Um polêmico filme francês passou em nossas telonas. “120 Batimentos Por Minuto”, de Robin Campillo, que ganhou o Grande Prêmio do Júri em Cannes, nos leva aos anos 80 na França para testemunharmos as ações do grupo Act Up, que defendia que os infectados pelo vírus HIV tivessem acesso mais rápido e fácil a novos medicamentos desenvolvidos por laboratórios que, aparentemente, visavam apenas ao lucro. Vale lembrar que, naquela época, havia pouquíssimas drogas que davam um tratamento apenas parcialmente eficaz e que traziam efeitos colaterais desagradáveis, como o AZT.
O Act Up fazia ações volta e meia radicais, como invadir os escritórios de laboratórios e sujar tudo com um sangue artificial, invadir escolas e fazer campanhas de prevenção na marra, etc., tudo isso sob a alegação de que o tempo dos infectados era muito pouco e que eram necessárias ações mais rápidas para combater o problema que tinha dimensões de saúde pública (segundo o que foi falado no filme, a França daquela época era o país da Europa com o maior número de casos de AIDS, o que não podia em hipótese alguma ser negligenciado pelo governo).
Outro ponto interessante do filme foram as reuniões que o grupo fazia, mostrando uma diversidade de opiniões que nem sempre se relacionavam de forma harmoniosa.
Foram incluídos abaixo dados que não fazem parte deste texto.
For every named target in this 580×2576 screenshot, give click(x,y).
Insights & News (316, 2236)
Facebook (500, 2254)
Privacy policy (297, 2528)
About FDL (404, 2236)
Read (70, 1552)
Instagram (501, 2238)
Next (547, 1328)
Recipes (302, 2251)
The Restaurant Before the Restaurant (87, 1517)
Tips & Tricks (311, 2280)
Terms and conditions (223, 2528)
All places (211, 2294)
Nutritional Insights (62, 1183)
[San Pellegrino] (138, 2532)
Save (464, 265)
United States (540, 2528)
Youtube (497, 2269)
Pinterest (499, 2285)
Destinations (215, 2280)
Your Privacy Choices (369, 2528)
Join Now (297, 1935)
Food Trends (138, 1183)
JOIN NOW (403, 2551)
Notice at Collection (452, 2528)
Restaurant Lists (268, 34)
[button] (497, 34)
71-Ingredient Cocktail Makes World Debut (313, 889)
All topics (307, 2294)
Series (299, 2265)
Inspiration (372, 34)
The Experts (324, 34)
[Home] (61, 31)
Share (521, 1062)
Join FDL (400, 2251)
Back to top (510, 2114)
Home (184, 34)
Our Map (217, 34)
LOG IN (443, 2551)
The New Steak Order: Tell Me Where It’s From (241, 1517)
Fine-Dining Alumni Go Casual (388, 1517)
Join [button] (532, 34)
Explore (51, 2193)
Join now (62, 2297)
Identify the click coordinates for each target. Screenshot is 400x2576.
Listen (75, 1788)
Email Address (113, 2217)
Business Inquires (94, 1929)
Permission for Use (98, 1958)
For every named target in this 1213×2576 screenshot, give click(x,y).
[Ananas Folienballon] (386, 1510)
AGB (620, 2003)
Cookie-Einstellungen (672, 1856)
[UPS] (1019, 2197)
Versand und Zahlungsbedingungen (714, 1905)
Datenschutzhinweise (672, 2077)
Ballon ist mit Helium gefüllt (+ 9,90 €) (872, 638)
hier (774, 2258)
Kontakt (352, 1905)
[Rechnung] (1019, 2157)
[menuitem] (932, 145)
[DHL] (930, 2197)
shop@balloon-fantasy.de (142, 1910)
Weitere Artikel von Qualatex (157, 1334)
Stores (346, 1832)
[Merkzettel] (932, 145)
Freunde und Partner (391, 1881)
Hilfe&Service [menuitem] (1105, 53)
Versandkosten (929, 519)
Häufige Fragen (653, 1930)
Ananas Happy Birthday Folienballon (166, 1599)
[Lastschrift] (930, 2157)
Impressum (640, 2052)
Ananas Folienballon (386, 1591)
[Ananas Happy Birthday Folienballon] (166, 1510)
Apesar de muitos momentos de conflito, ainda assim a gente podia ver como era o debate de um grupo de pessoas muito esclarecidas, algo que não acontece com muita frequência por aqui, infelizmente. Foi curioso, também, perceber a quantidade de homossexuais no grupo. Sabemos que o filme é datado e que hoje a AIDS está muito mais difundida em vários segmentos sociais.
Mas o filme deu um pouco a impressão de que a AIDS era uma doença restrita muito mais ao mundo gay do que a outros, embora a película tenha dito reiteradas vezes que qualquer um possa se infectar. Talvez tivesse sido melhor mostrar não somente como a AIDS atingia os homossexuais, mas também os heterossexuais.
Uma coisa que provocou muito impacto foi mostrar o desenvolvimento da doença e como ela definhava as pessoas violentamente naqueles dias (não que isso não aconteça hoje, isso tem que ficar bem claro). Isso se deu de forma fictícia, onde foi mostrado todo o processo de morte lenta de um dos personagens do filme, Sean (interpretado por Nahuel Pérez Biscayart), como de forma real, quando vimos a foto de um casal gay americano infectado, onde um dos membros do casal estava extremamente debilitado e desfigurado pela doença. Talvez essa seja a parte mais importante do filme, pois depois do terror mundial que a doença provocou, os dias de coquetel, mesclados às novas gerações que não presenciaram aqueles dias dos anos 80 e 90, trouxeram uma nova vida de descuidos e o aumento do número de infectados. Relembrar todo o mal da AIDS no filme é um choque necessário que as pessoas precisam sofrer, fazendo a película cumprir sua função social.
Assim, “120 Batimentos por Minuto” é um filme muito importante que nos faz relembrar de todas as mazelas da AIDS e notar que a doença ainda está por aí e é muito perigosa. É uma prova de que o cinema pode ser uma arte útil, do ponto de vista de denúncia de uma situação que parece que muitos não enxergam mais.